Der SCM erstellt den Sicherheitsdeskriptor eines Dienstobjekts, wenn der Dienst von der CreateService-Funktion installiert wird. Der Standardsicherheitsdeskriptor eines Dienstobjekts gewährt den folgenden Zugriff.

Konto Zugriffsrechte
Remote authentifizierte Benutzer Standardmäßig nicht gewährt. Windows Server 2003 mit SP1: SERVICE_USER_DEFINED_CONTROL
Windows Server 2003 und Windows XP: Die Zugriffsrechte für remote authentifizierte Benutzer sind identisch mit denen für lokal authentifizierte Benutzer.
Lokal authentifizierte Benutzer (einschließlich LocalService und NetworkService)
READ_CONTROL
SERVICE_ENUMERATE_DEPENDENTS
SERVICE_INTERROGATE
SERVICE_QUERY_CONFIG
SERVICE_QUERY_STATUS
SERVICE_USER_DEFINED_CONTROL
LocalSystem
READ_CONTROL
SERVICE_ENUMERATE_DEPENDENTS
SERVICE_INTERROGATE
SERVICE_PAUSE_CONTINUE
SERVICE_QUERY_CONFIG
SERVICE_QUERY_STATUS
SERVICE_START
SERVICE_STOP
SERVICE_USER_DEFINED_CONTROL
Administrators
DELETE
READ_CONTROL
SERVICE_ALL_ACCESS
WRITE_DAC
WRITE_OWNER

Zum Ausführen von Vorgängen muss der Benutzer interaktiv angemeldet sein, oder der Dienst muss eines der Dienstkonten verwenden.

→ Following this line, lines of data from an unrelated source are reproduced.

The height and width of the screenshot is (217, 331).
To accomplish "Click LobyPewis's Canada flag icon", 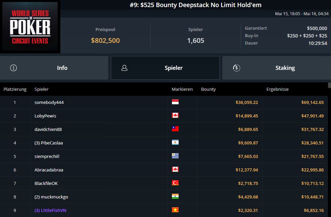I will (x=175, y=115).
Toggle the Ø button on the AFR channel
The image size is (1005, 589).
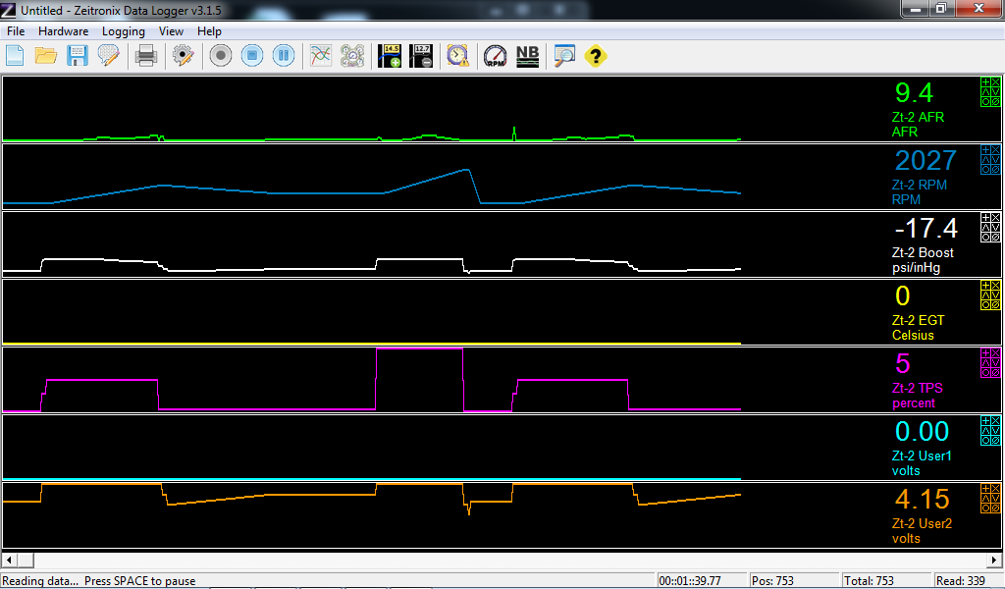pyautogui.click(x=995, y=100)
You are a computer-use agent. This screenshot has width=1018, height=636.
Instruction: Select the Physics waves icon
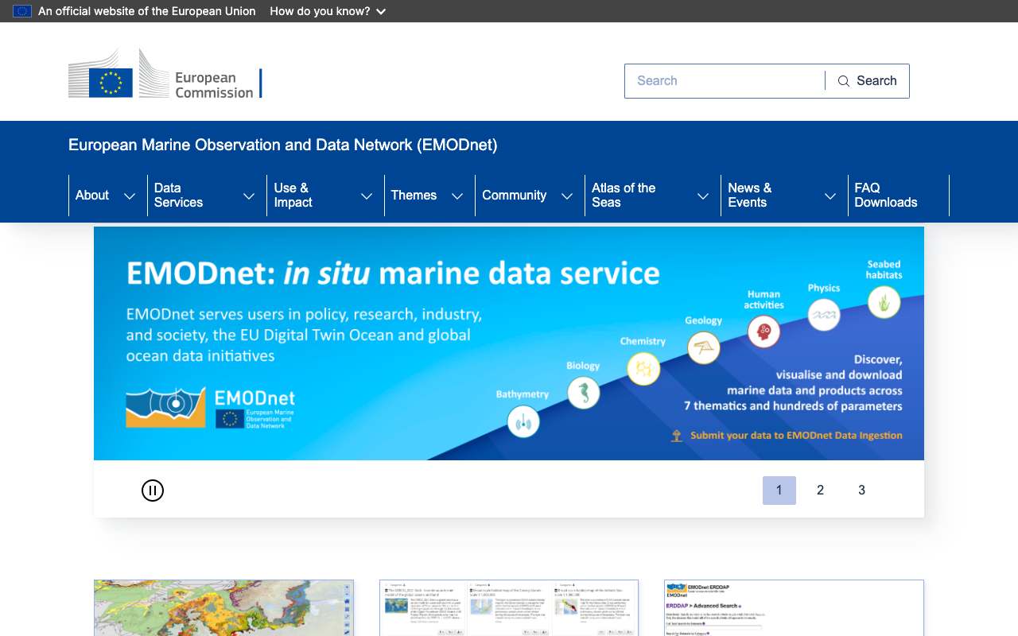click(824, 315)
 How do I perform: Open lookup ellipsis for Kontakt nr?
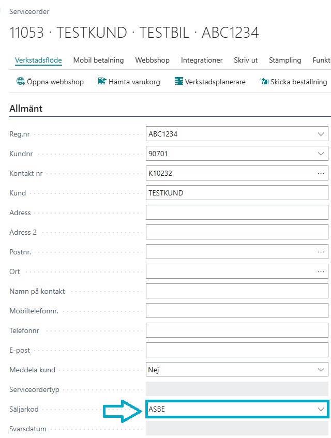click(x=321, y=174)
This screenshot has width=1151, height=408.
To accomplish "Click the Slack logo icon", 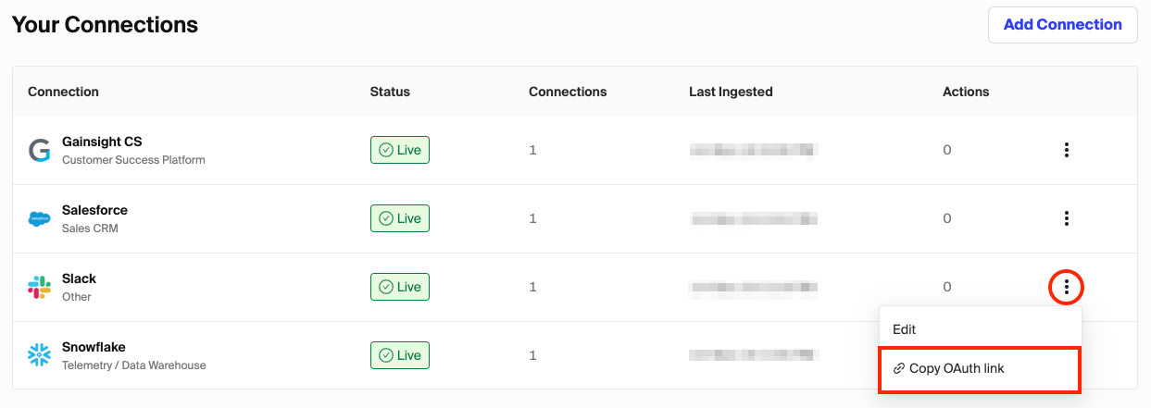I will tap(39, 287).
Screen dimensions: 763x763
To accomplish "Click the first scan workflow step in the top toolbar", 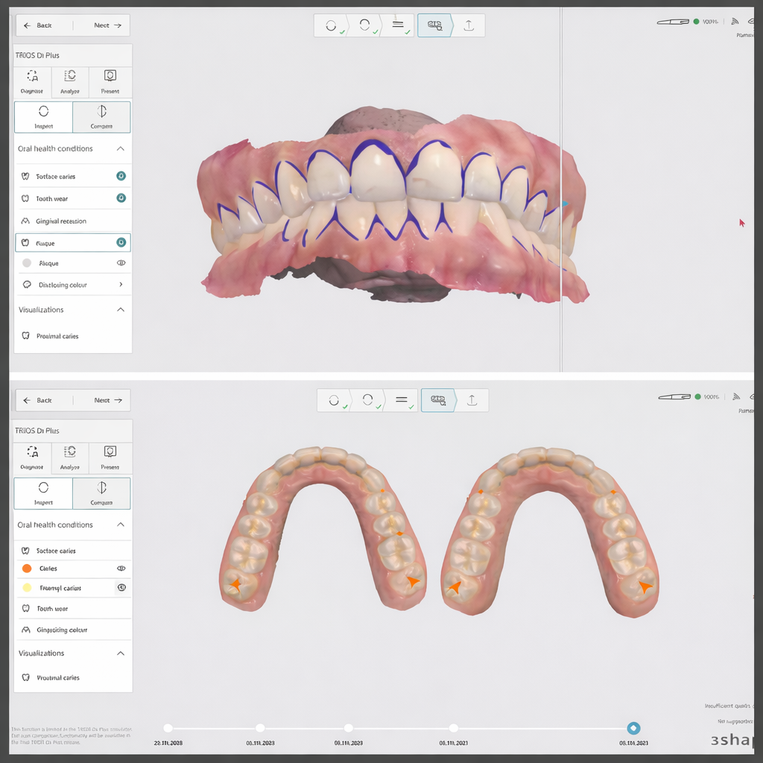I will coord(331,25).
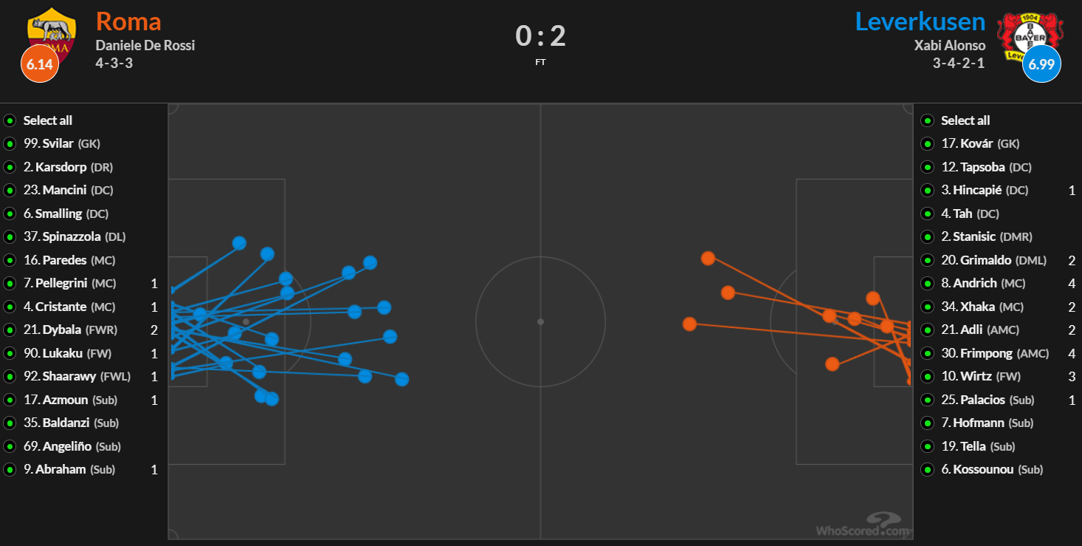The height and width of the screenshot is (546, 1082).
Task: Click the topmost orange shot marker
Action: click(x=708, y=258)
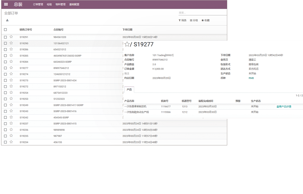Tick the checkbox for order S19236
Image resolution: width=303 pixels, height=194 pixels.
(5, 130)
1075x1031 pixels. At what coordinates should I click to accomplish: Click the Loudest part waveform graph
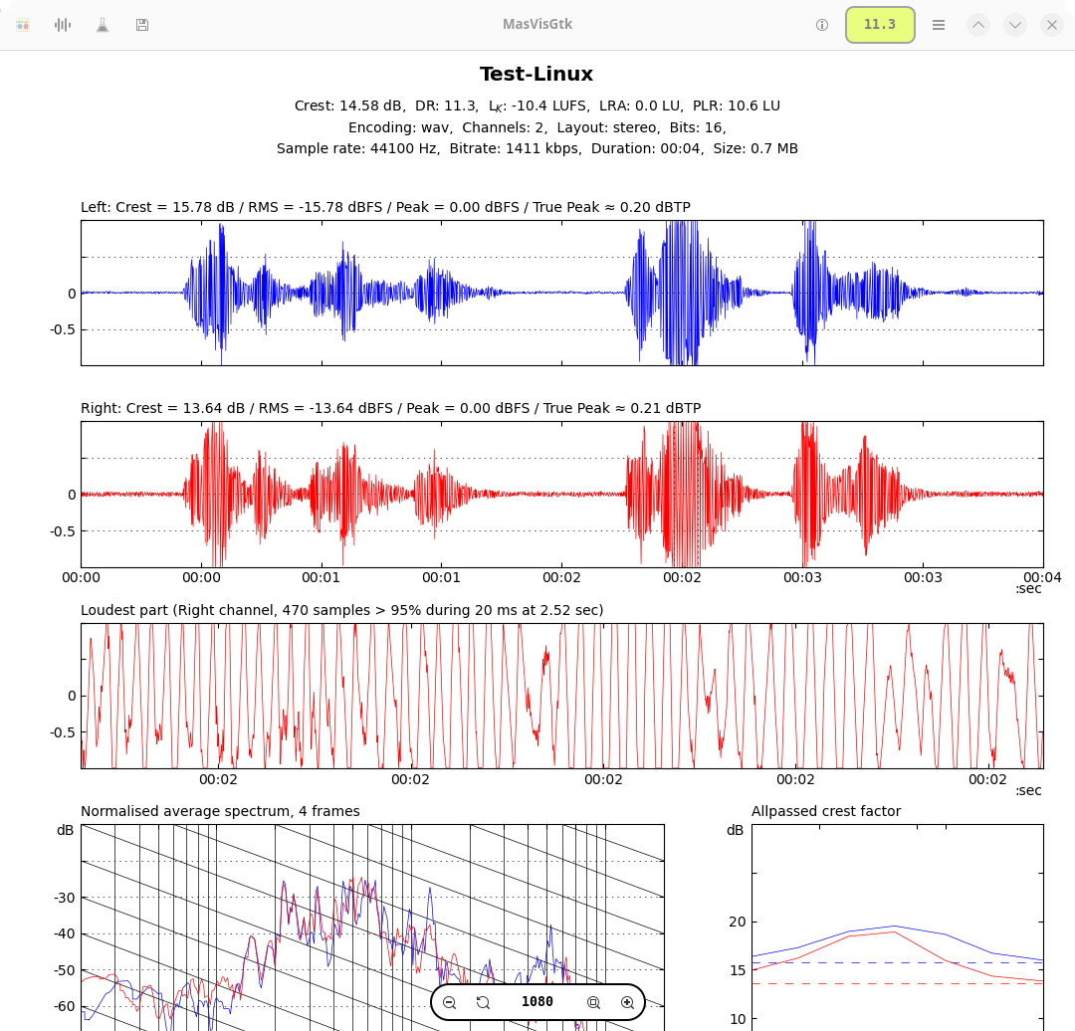click(561, 696)
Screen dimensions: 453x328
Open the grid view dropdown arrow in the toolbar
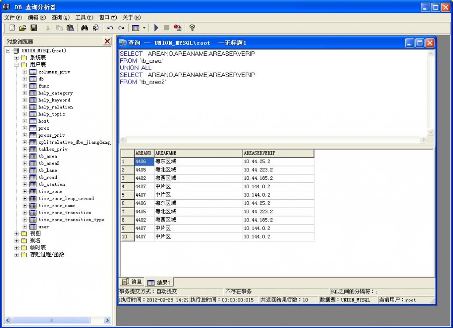pyautogui.click(x=144, y=28)
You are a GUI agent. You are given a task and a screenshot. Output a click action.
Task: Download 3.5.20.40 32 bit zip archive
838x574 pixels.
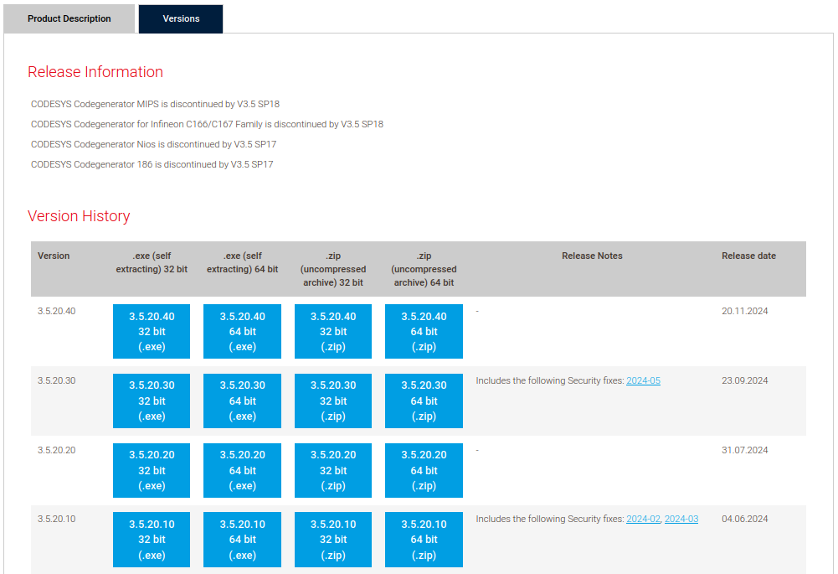pyautogui.click(x=332, y=332)
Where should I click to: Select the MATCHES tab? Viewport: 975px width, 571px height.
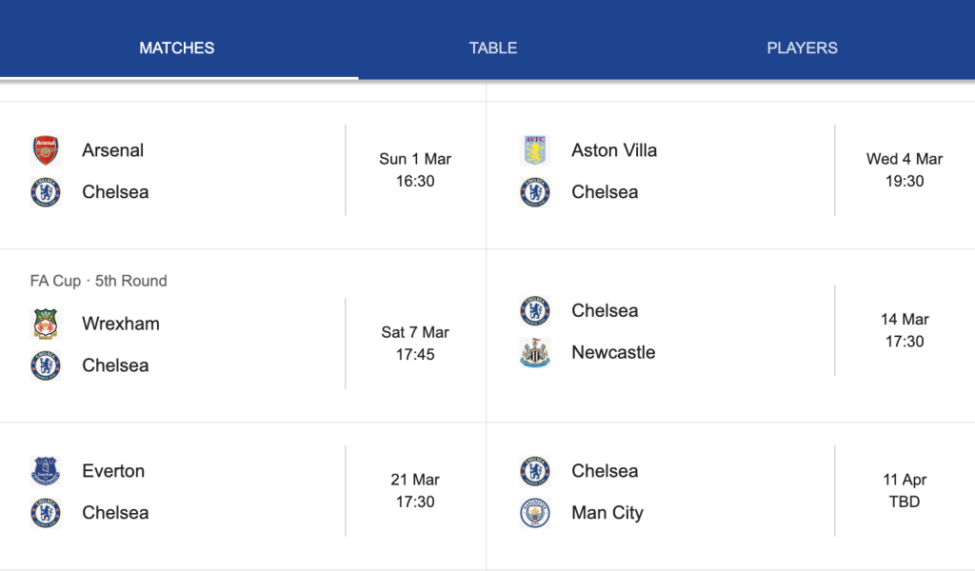point(176,48)
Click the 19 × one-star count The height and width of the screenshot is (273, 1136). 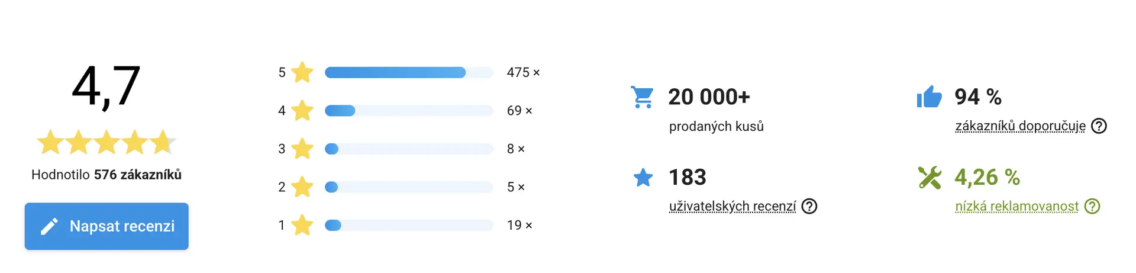519,225
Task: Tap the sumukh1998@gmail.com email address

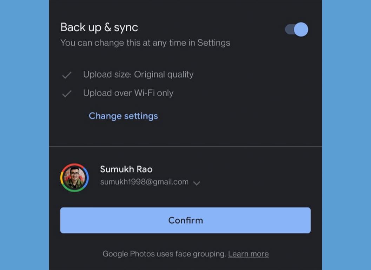Action: pyautogui.click(x=144, y=182)
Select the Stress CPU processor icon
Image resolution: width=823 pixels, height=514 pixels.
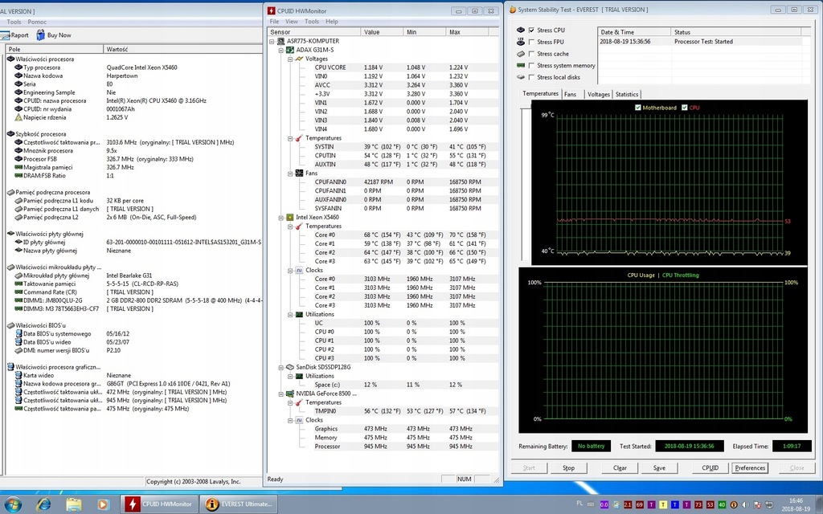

Verwenden Sie die Funktionen QueryServiceObjectSecurity und SetServiceObjectSecurity , um den Sicherheitsdeskriptor für ein Dienstobjekt abzurufen oder festzulegen. Weitere Informationen finden Sie unter Ändern der DACL für einen Dienst.

Wenn ein Prozess die OpenService-Funktion verwendet, überprüft das System die angeforderten Zugriffsrechte mit dem Sicherheitsdeskriptor für das Dienstobjekt.

Das Gewähren bestimmter Zugriffsrechte für nicht vertrauenswürdige Benutzer (z. B. SERVICE_CHANGE_CONFIG oder SERVICE_STOP) kann es ihnen ermöglichen, die Ausführung Ihres Diensts zu beeinträchtigen und ihnen möglicherweise die Ausführung von Anwendungen unter dem LocalSystem-Konto zu ermöglichen.

Wenn die EnumServicesStatusEx-Funktion aufgerufen wird und der Aufrufer nicht über das SERVICE_QUERY_STATUS Zugriffsrecht für einen Dienst verfügt, wird der Dienst in der Liste der an den Client zurückgegebenen Dienste im Hintergrund ausgelassen.